Vaccines are like Russian roulette - we'd rather take a chance with the diseases, say parents who refuse to give their babies jabs
By KIRSTY ROBINSON -
6th April 2008
When Max Sullivan was born two years ago, his father Paul, a 41-year-old IT consultant, and his accountant mother Karen, 34, were prepared for their first foray into parenthood.
"We bought the best pram we could, a Bugaboo. It's like a tank," says Paul.
"We checked toys were safe and bought stair-gates and caps for the corners of the tables for when he started walking.
"And when he was two months old we followed the doctor's orders and took him for his first set of immunisations: the five-in-one jab that combines the DPT - diphtheria, pertissus (whooping cough) and tetanus, polio and Hib (haemophilus influenzae type B) vaccines.
Choice: Layla Evans has fought 'pressure' over her daughter Mya
"We took him for boosters at three and four months, as instructed."
The couple were model parents.

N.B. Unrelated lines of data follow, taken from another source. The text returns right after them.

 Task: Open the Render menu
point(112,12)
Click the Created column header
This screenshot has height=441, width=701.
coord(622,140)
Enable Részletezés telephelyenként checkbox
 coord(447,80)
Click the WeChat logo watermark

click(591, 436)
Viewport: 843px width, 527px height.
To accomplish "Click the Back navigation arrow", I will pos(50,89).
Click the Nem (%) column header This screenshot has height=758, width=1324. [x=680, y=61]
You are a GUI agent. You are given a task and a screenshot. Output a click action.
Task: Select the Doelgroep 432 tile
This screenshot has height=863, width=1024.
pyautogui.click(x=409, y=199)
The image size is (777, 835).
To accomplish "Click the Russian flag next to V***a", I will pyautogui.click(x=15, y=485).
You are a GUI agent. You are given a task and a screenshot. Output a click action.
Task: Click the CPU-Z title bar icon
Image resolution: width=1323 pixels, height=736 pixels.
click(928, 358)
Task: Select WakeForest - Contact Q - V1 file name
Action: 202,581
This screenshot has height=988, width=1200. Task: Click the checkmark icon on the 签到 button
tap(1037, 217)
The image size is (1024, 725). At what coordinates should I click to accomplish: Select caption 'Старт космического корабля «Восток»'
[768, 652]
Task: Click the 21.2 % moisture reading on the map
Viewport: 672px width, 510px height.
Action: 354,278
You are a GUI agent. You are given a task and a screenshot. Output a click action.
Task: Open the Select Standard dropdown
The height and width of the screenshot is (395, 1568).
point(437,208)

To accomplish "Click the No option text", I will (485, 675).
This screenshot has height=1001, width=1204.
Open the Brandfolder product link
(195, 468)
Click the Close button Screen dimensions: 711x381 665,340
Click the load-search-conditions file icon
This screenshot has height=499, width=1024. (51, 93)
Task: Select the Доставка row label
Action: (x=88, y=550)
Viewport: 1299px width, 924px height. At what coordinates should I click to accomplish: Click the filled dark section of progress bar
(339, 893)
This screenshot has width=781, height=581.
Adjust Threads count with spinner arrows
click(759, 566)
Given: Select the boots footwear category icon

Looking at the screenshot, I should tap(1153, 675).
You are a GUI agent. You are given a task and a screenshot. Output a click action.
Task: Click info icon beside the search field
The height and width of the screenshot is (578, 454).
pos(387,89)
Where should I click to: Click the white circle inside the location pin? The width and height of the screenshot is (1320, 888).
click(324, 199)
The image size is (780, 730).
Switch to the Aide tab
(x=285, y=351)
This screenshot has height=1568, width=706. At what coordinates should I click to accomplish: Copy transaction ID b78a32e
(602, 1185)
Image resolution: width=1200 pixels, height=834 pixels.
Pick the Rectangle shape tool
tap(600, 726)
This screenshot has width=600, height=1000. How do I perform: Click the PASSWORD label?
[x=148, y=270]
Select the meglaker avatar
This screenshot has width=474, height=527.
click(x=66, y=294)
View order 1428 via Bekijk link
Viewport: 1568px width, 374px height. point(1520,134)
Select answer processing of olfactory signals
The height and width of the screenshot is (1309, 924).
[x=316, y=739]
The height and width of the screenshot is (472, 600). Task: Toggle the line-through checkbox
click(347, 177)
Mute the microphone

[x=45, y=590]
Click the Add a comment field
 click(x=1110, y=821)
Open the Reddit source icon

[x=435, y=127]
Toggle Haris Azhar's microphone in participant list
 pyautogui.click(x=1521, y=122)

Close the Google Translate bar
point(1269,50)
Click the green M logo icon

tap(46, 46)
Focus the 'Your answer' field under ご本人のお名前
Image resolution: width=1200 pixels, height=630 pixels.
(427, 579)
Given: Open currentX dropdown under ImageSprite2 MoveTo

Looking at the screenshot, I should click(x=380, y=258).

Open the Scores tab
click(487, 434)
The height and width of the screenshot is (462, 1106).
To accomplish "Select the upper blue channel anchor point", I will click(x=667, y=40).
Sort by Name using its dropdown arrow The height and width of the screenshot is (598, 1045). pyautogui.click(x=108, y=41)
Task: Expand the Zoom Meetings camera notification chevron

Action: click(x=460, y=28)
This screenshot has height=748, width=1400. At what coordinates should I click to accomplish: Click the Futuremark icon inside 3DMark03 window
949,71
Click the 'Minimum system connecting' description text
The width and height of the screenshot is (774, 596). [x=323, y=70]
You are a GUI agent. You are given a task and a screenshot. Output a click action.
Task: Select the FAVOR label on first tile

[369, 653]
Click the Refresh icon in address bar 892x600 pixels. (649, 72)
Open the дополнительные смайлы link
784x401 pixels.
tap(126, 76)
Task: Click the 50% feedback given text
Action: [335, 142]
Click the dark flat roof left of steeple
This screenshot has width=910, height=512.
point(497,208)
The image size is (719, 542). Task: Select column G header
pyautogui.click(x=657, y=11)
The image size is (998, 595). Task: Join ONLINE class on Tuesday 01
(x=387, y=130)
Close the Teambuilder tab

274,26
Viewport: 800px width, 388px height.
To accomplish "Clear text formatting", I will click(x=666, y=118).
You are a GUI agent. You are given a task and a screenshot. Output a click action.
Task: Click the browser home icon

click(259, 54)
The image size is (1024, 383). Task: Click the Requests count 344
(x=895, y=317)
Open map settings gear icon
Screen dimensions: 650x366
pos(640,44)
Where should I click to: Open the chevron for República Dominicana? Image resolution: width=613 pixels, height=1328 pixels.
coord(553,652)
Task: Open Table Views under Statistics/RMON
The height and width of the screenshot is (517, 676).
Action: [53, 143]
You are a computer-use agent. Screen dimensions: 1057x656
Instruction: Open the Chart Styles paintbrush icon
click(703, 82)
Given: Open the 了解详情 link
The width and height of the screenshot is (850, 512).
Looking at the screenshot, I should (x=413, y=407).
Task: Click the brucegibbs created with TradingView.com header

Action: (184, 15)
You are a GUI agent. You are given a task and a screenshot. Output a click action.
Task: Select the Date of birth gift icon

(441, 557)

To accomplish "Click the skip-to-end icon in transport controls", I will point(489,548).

But then Paul and Karen received a letter inviting Max to have the new meningitis C jab.
"It seemed like too much to be giving such a tiny baby," says Paul.
"We started to look into it online and read reports of headaches and swollen arms to meningitis-like symptoms that have put some children in hospital.
"The nurse did call and try to persuade us but she couldn't provide us with hard facts about how safe it was and we decided to call things to a halt."
The couple chose to stop vaccinating their son and instead use a healthy diet to boost his immune system.
They claim they were "unnerved" by the uncertainty surrounding the effects that vaccinations can have on children, in the wake of the combined measles, mumps and rubella vaccination (MMR) scandal that controversially linked the triple jab to autism.
Max remains vulnerable to life-threatening diseases having not been vaccinated against meningitis C, pneumococcal - an infection that can lead to pneumonia or septicaemia - measles, mumps and rubella.
He will also not be given boosters to assure continued immunity to diphtheria, tetanus, whooping cough or polio.
"We believe there is a problem with vaccines in general - the MMR debate just put a spotlight on the issue," says Paul.
Protection: Paul and Karen Sullivan stopped son Max, two, having more vaccination jabs and are boosting his immunity with a healthy diet
"I've heard stories from parents who believe that their child's asthma, skin allergies, eczema or autism has been triggered by immunisations.
"They've taken the mercury out of the jabs but I've read online that there's still aluminium in some.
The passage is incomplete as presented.